Emmanuel Tugny, Albe au noir
Ceci n’est pas une recension
I.A. me dit qu’Emmanuel Tugny est l’auteur d’un recueil de poésie qui s’inscrit dans un vaste corpus littéraire, en se concentrant spécifiquement sur le thème de l’érotisme. Pas folichon ce qu’elle raconte l’I.A. ! Le titre du recueil est Albe au noir. Albe vient d’albus, blanc en latin, blanc au noir, c’est gris donc, me dit l’andouille assise à côté de moi qui suis au café. Elle ajoute que c’est mézigue (L’Albe contient également des illustrations de Jacques Cauda, ajoute-t-elle) qui a illustré la Belle.

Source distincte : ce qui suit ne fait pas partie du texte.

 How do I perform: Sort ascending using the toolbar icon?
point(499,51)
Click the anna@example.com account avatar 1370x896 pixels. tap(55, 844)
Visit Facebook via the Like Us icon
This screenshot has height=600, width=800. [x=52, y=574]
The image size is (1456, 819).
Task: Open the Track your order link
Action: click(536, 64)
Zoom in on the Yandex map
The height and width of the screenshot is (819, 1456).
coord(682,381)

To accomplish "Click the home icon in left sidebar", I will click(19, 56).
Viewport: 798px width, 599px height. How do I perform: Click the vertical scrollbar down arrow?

Je me souviens, j’étais toujours au café, j’y passe ma vie, j’y ivre ma vie, café où l’on dansait à la canne quand j’ai reçu l’invitation à dessiner de monsieur Tugny. Un café où l’espace était resserré tel un corset fait pour la baignade. C’était un dimanche (comme à la Grande-Jatte), je crois d’ailleurs que c’était à la Grande-Jatte, à la jointure du précis et de l’indécis comme les pages mobiles de cette Albe. Outre la danseuse à la canne dont on voyait les jambes sur la toile du croqueton bordée d’un faux cadre sous lequel on passait la tête haute, on y voyait aussi Jacques C. (c’est encore moi) avec son air canaille pris dans la soie noire des jambes de l’effeuilleuse, à multiplier les lignes de gaîté voire de bandaison sautée ou pincée à la taille comme lors de la contredanse de l’anglais contry dance.
Menuet champêtre gavottant le foin, l’humus comme un ver au creux de l’entrecuisse déshabillée – aussi leste que le plaisir est souple au regard quand une main sur la verge lâche merveille et foutre et dessin ! Ô rythme lascif agité par les beaux tordions aux abois pris dans l’axe d’un éventail, etc, etc.
Ce sont les premiers mots dessinés qui me sont venus quand j’ai lu les débuts de l’Albe au noir. Ça démarre comme ça : « Sa pommette ombre des saphirs sous la blondeur éteinte et son orme chaulé de frais se fend très hardiment quand la porte s’ouvre sur l’ombre… » : ça bande immédiat, on dirait du Brantôme ou du Sigognes et ses bubelettes (des boutons d’amour très roses) ou du Marc de Papillon (j’aime tant ce parler bégayement mignard que je l’œilladais mi-nue échevelée) ou du sieur Motin (Prestez-nous pour nous resjoüir au moins le trou de vos oreilles)…
Des trous partout itou chez Tugny, des glaires du cru, des doigts fumassiers, du cul reprisé, du poil aménagé pour l’aisance et la sudation, du musc au bidet, du théâtre épris de lisier, du sang chiffonné de saillie, du ventre d’âne, de l’os à carne nu, de l’empyrée de fouffe (à qui la nuit suce le cœur), de la nudité d’abord, de l’étoile salingue, et de la canine plantée dans l’hostie !
Ça se bouffe à donf tellement c’est good et bamboche ! Fernand Fleuret qui a écrit un Sixième Livre, ô pastiche de Rabelais, n’a pas mieux fait ! Et pourtant l’ouvrage sorti des presses en 1933 pour la maison Moët et Chandon qui fabrique des bouteillons comme le sçait un chacun à s’en faire péter le ganivet, l’escriptoüère, la grattoüere, le descrottoüère, l’escofignon et le bourrabaquin, ne lésinait pas lui aussi sur la viande et le lexique !
Mais rien, des bubelettes comme disait l’autre, en comparaison de l’Albe, ce grand germe d’amour et de Cypris, qui donne son cul au centuple et toujours fort à propos se trouve et se retrouve en posture ! Haut la bite ! Et bravissimo à Tugny !
jacques cauda
Emmanuel Tugny, Albe au noir (illustrations Jacques Cauda), Ardavena éditions, poésie, 2025, 148 p. – 15,00 €.